Miedo

El miedo incapacita a las personas a reaccionar; callan para no meterse en problemas y porque no saben cómo lidiar con lo que sea que los amenaza.

Le tengo rabia al silencio, por lo mucho que perdí:

Que no se quede callado, quien quiera vivir feliz

Atahualpa Yupanqui

 ¿Qué hace que las personas no hagan y digan lo que tienen que hacer y denunciar? El miedo.

Además de tenerlas manipuladas psicológica y químicamente con mercadotecnia, religión y alcohol, el miedo es un factor imprescindible para acojonar a la gente y mantenerlos a raya.

Y no falla.

Todos hemos pasado por ese proceso. Desde la extorsión que procura un miserable oficial de tránsito (“si no nos arreglamos, la multa le sale al triple y además le hablo a la grúa”) hasta la amenaza directa y sin rodeos.

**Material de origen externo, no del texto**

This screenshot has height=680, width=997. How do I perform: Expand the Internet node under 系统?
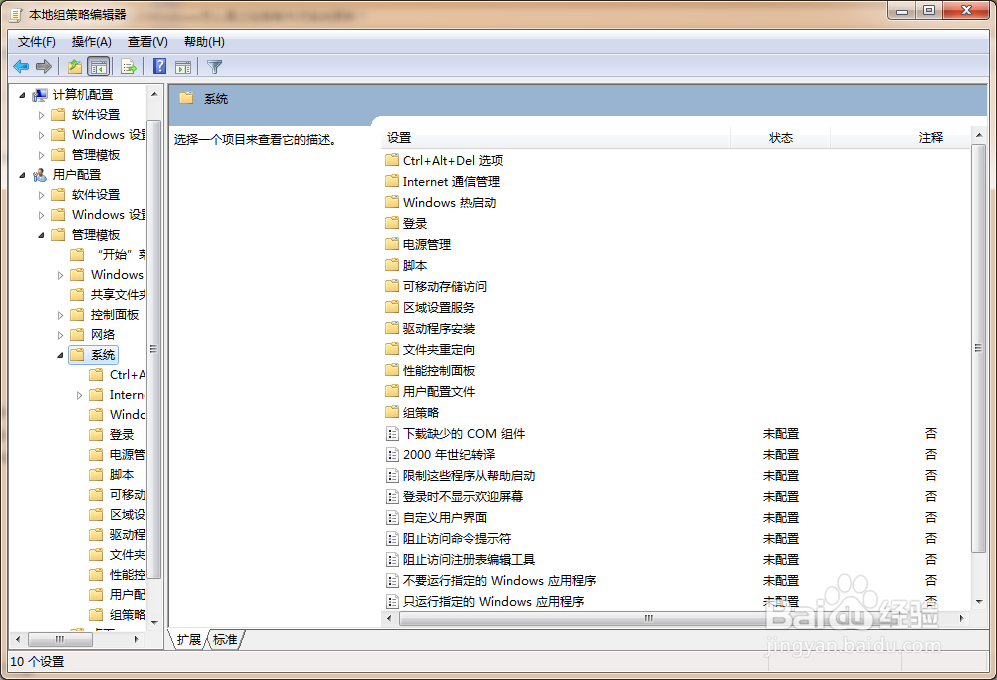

El miedo incapacita a las personas a reaccionar; callan para no meterse en problemas y porque no saben cómo lidiar con lo que sea que los amenaza. Usted ha visto muchas escenas en las películas donde un tipo se ve asediado por una banda de macuarros y después de un rato se da cuenta que si convoca a otras personas para ayudarle se genera una fuerza poderosa y organizada capaz de repeler cualquier ataque. Pero eso rara vez lo vemos en la vida real: aquí todos corren a esconderse y a esperar a que pase la crisis. Pues yo digo que ya no estamos para eso; en las colonias donde se tiene una mesa directiva con su presidente, tesorero y así, existe esta estructura valiosísima para convocar a una gran cantidad de personas que comparten un espacio común y comunicar cosas. Por ahí se puede empezar: por juntarse y conversar acerca de cuáles son los problemas o amenazas inmediatas y entonces proponer soluciones. Lo digo porque en un país donde la Policía es ya parte efectiva del crimen no queda de otra. Y ya sabemos que denunciar es un arma de dos filos; por ahí no va tampoco la solución. Hay que consolidar mejor nuestra sociedad, hacer algo a lo que no estábamos acostumbrados y abrir canales de comunicación que habían permanecido obstruidos. Los problemas no empiezan a resolverse porque no se tiene una conciencia de ellos y porque todos esperan a que otros los resuelvan. Pues le tengo una noticia: esos “otros” somos nosotros, nadie más. Resolver nuestros problemas debería ser una agenda constante, no un proceso anquilosado en el miedo, la pereza y la confusión; debe ser clara prioridad.

Hace tiempo fui invitado a participar como juez en un concurso de cocina de poca monta. Ya para evaluar a los participantes se acercó uno de los organizadores del evento y me dijo: “mira, compa: el concursante número 8 va a quedar en tercer lugar; el primero y segundo lugar me valen madre, es cosa tuya”. Quedé patidifuso. Me invadió la rabia, pero no me sorprendió que este proceso, que se ve desde los tribunales hasta en las elecciones de gobierno se haya manifestado en algo tan trivial como un concurso. Ese es el estado normal de las cosas en nuestro país.

Viví el miedo en más de una ocasión y en distintas intensidades y déjeme decirle algo: tuve suficiente. Sé cómo confrontarlo y hoy no voy a permitir que ningún payaso ni mequetrefe me vengan a  intimidar: ya no estamos para eso. Hoy somos muchos —tantos— que juntos vamos a empujar esa fuerza nefasta y replegarla a un rincón oscuro.

Si usted calla, otros se van a aprovechar de ese silencio, que es un espacio, una oportunidad, y lo van a utilizar en su contra: cuidado. Hay muchas maneras de asustar a las personas pero no olvide que quienes lo hacen son gente común y siempre hay manera de joderlos.

No se quede callado, diga lo que tenga que decir y dígalo duro y fuerte: grítelo a boca de jarro. Y si lo amenazan o coaccionan de cualquier manera, siempre hay una muchedumbre detrás para defenderlo.